GIVEN PASSAGE:
▼

Often, during the heat of the day, Sandra would lie on the chaise in her parents’ bedroom, a book in her hands. Reading was the Day family pastime. Hungry for news of the world beyond his domain, Harry Day pored over week-old copies of the Los Angeles Times, Time, U.S. News & World Report, Fortune. His wife, Ada Mae, read Vogue, The New Yorker, House Beautiful, The Saturday Evening Post. Copies of National Geographic were stacked in piles in the corner or stuffed under the beds. As a girl, Sandra read The Book of Knowledge, Black Beauty, Mary Poppins. Her favorite books were the Nancy Drew series, about a girl detective who wore skirts, was confident and curious, and adored her powerful lawyer father.
One day, while she was reading a Nancy Drew mystery, her father interrupted her, saying, “Sandra, you’d better get your nose out of that book and come with me. I want to show you something.”
Sandra grumbled, but she dutifully put aside the book and climbed into her father’s Chevy pickup. They drove down a dirt road, to a place where vultures were circling. A small calf lay in the road, bleeding and groaning. Its rear end had been mostly chewed off by a coyote. “Let’s help it,” said Sandra, who was about ten years old at the time. “We can’t help this calf,” replied her father. He took the rifle off the gun rack behind the pickup’s front seat. “Oh, don’t shoot it,” protested Sandra. Her father aimed between the calf’s eyes and fired. The calf’s head jerked and he was still.
“DA, how could you?” Sandra asked. She called her father DA, pronounced Dee-Ay, like the letters. “It was the only kind thing we could do,” her father replied. “The calf was too far gone to live. Now we have to send Rastus out to find the mother cow.”

▲

INFORMATION PROVIDED:

▼

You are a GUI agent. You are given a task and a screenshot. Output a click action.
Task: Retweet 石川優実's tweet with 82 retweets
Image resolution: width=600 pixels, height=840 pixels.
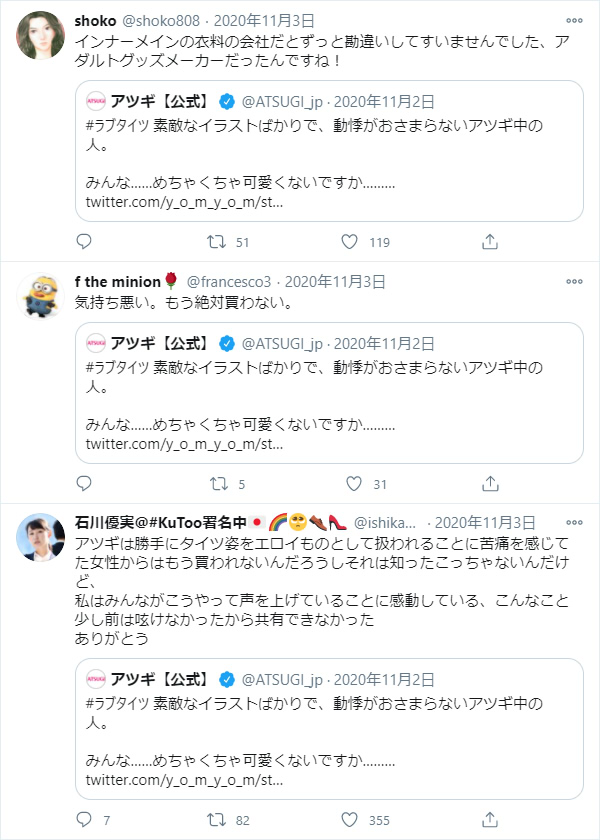[216, 820]
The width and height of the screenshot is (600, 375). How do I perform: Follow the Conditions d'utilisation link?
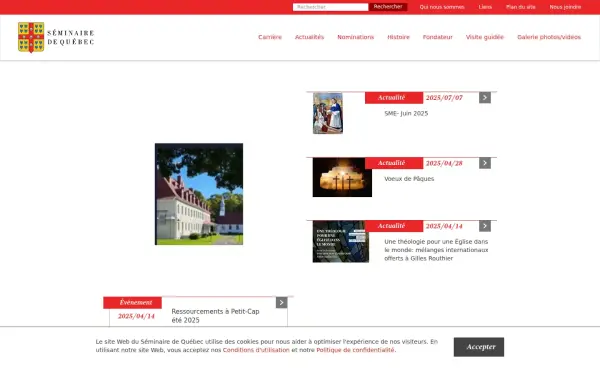256,350
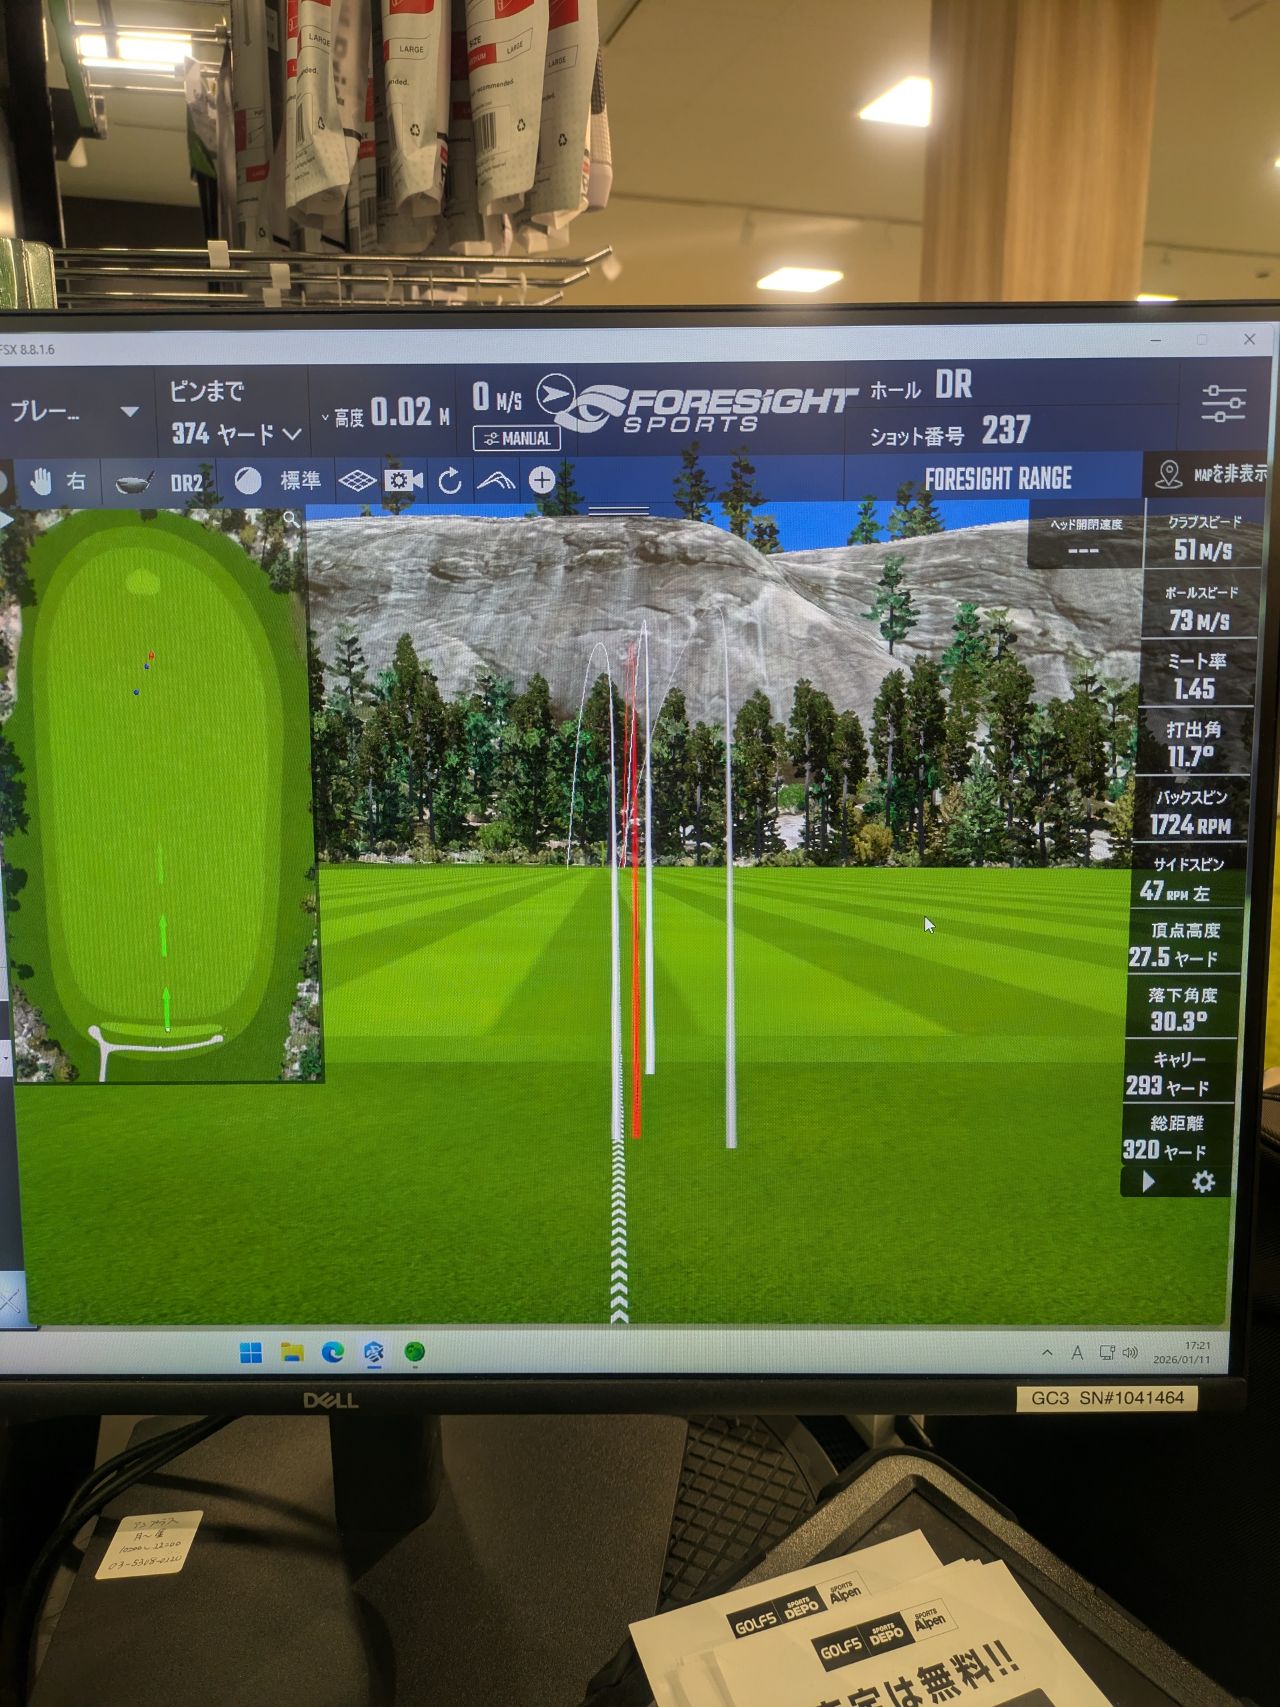The width and height of the screenshot is (1280, 1707).
Task: Click the FORESIGHT RANGE title tab
Action: point(997,479)
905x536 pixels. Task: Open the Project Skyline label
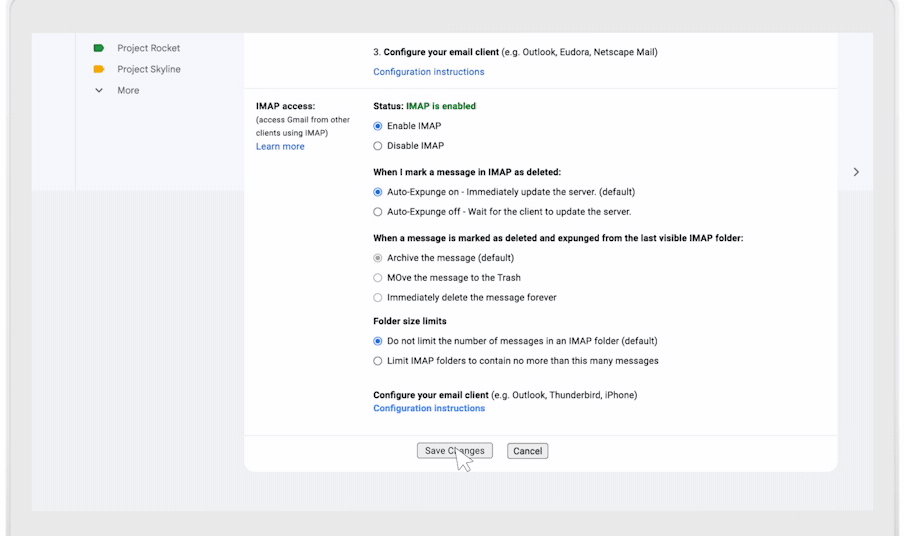(x=149, y=69)
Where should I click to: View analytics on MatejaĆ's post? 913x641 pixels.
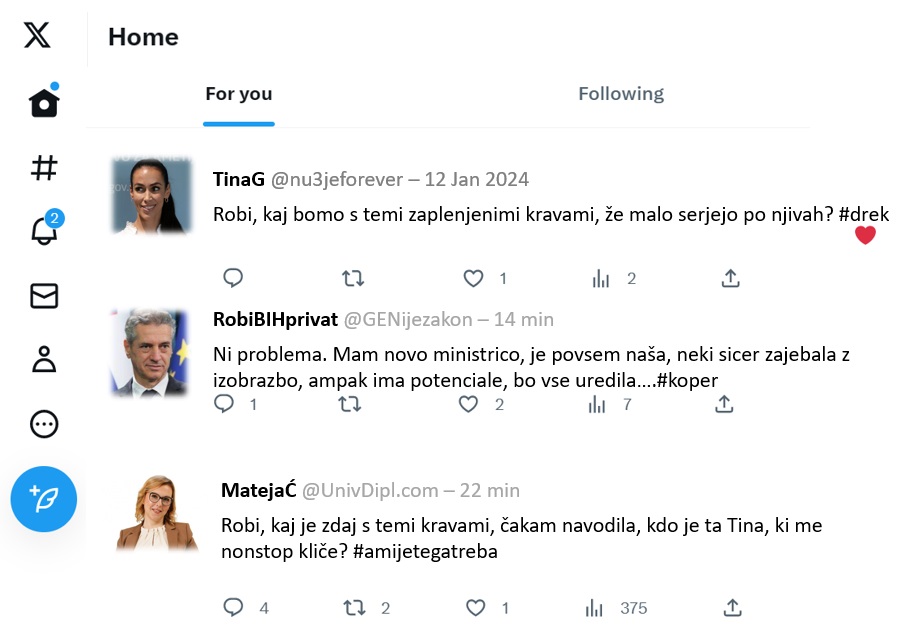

▲

WHAT TO WORK ON:
1 - Name every magazine that the passage about Sandra and her father says Ada Mae read.
2 - In the passage about Sandra and her father, quote the text from "One day, while" to "he was still.".
3 - Decide whether each statement agrees with the passage about Sandra and her father. Answer yes or no, and back each answer with the deciding words from the passage.
(a) Harry Day read week-old copies of the Los Angeles Times.
(b) Sandra was about twelve years old when her father shot the calf.
(c) Sandra and her father drove to the calf in a Ford pickup.

RESULTS OF THE EXERCISE:
1 - Vogue, The New Yorker, House Beautiful, The Saturday Evening Post

2 -
One day, while she was reading a Nancy Drew mystery, her father interrupted her, saying, “Sandra, you’d better get your nose out of that book and come with me. I want to show you something.”
Sandra grumbled, but she dutifully put aside the book and climbed into her father’s Chevy pickup. They drove down a dirt road, to a place where vultures were circling. A small calf lay in the road, bleeding and groaning. Its rear end had been mostly chewed off by a coyote. “Let’s help it,” said Sandra, who was about ten years old at the time. “We can’t help this calf,” replied her father. He took the rifle off the gun rack behind the pickup’s front seat. “Oh, don’t shoot it,” protested Sandra. Her father aimed between the calf’s eyes and fired. The calf’s head jerked and he was still.

3 -
(a) Yes: "Harry Day pored over week-old copies of the Los Angeles Times"
(b) No: "who was about ten years old at the time"
(c) No: "climbed into her father’s Chevy pickup"